The result of the operation is output % E 6% B 6%93%EE%85%9F% E 6%9E%83. Obviously this is not the result of Url encodings using the UTF-8 character set (search for "Chinese" on Google, Url shows % E4% B8% AD% E6% 96%87).

So I was skeptical at the time that encodeURI was still related to page encoding, but I found that normally if you used gb2312 for Url you wouldn't get this result. Finally, I found out that the problem was caused by the character set used for page file storage and the character set specified in the Meta tag. The Aptana editor USES the UTF-8 character set by default. This means that the file is actually stored using the UTF-8 character set. However, since the Meta tag specifies gb2312, the browser will parse the document according to gb2312, and then the "Chinese" string will make an error, because the "Chinese" string is encoded with UTF-8, and the resulting byte is 0xE4 0xB6 0x96 0x87, and these 6 bytes will be decoded by the browser with gb2312. Then you get another three Chinese characters "trickling" (one Chinese character takes two bytes in GBK), which, when passed into the encodeURI function, give you % E6% B6% 93%EE%85%9F% E6% 9E%83. Therefore, encodeURI still USES UTF-8 and is not affected by the page character set.
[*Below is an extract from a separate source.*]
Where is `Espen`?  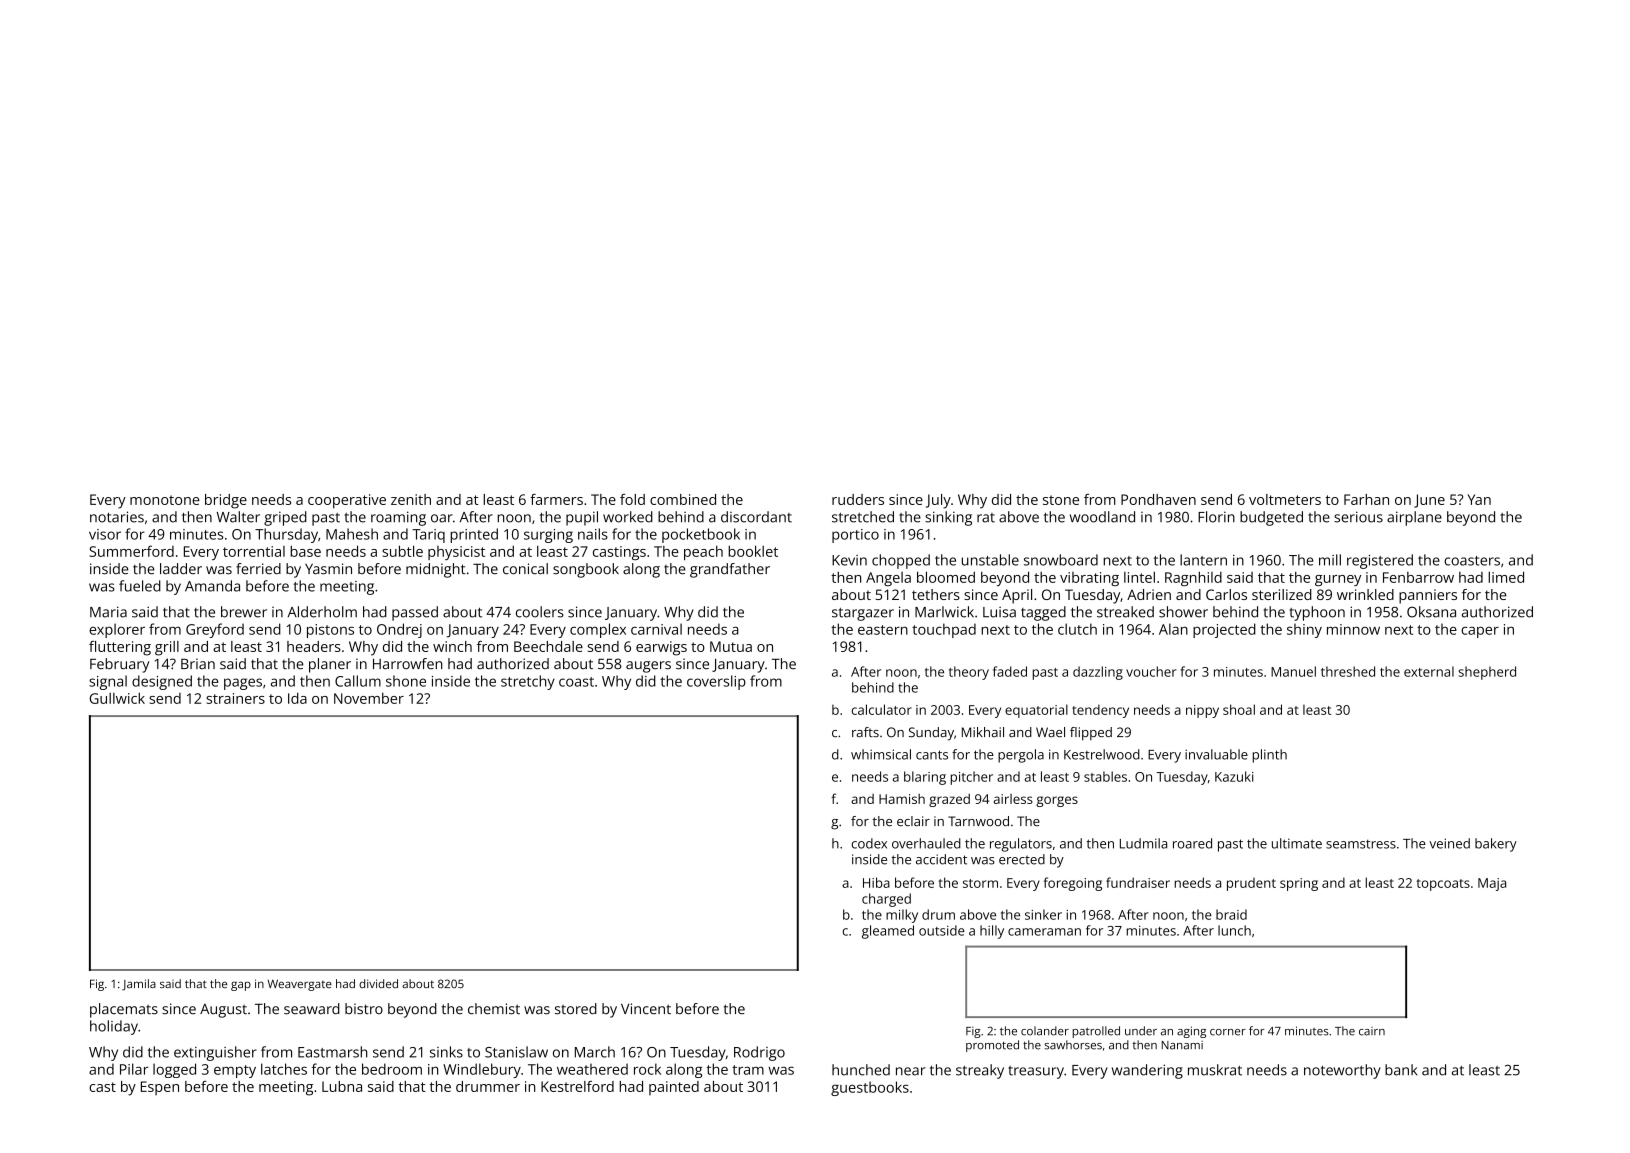 Espen is located at coordinates (160, 1088).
Different browsers behave differently when handling Url, which includes Chinese. For example, for IE, if you check the advanced setting "always send Url with UTF-8", the Chinese part of the path in Url will use UTF-8 for Url encoding and then send to the server, while the Chinese part of the query parameter will use the system default character set for Url encoding. To ensure maximum interoperability, it is recommended that all components placed in Url explicitly specify a character set for Url encoding, independent of the browser's default implementation.

In addition, many HTTP monitoring tools or the browser address bar will automatically decode Url once (using the UTF-8 character set) when displaying Url. This is why when you search for Chinese in Firefox, Url in the address bar will contain Chinese. But the original Url sent to the server is actually encoded. You can access location.href from the address bar using Javascript. Don't be fooled by these illusions when studying Url codec.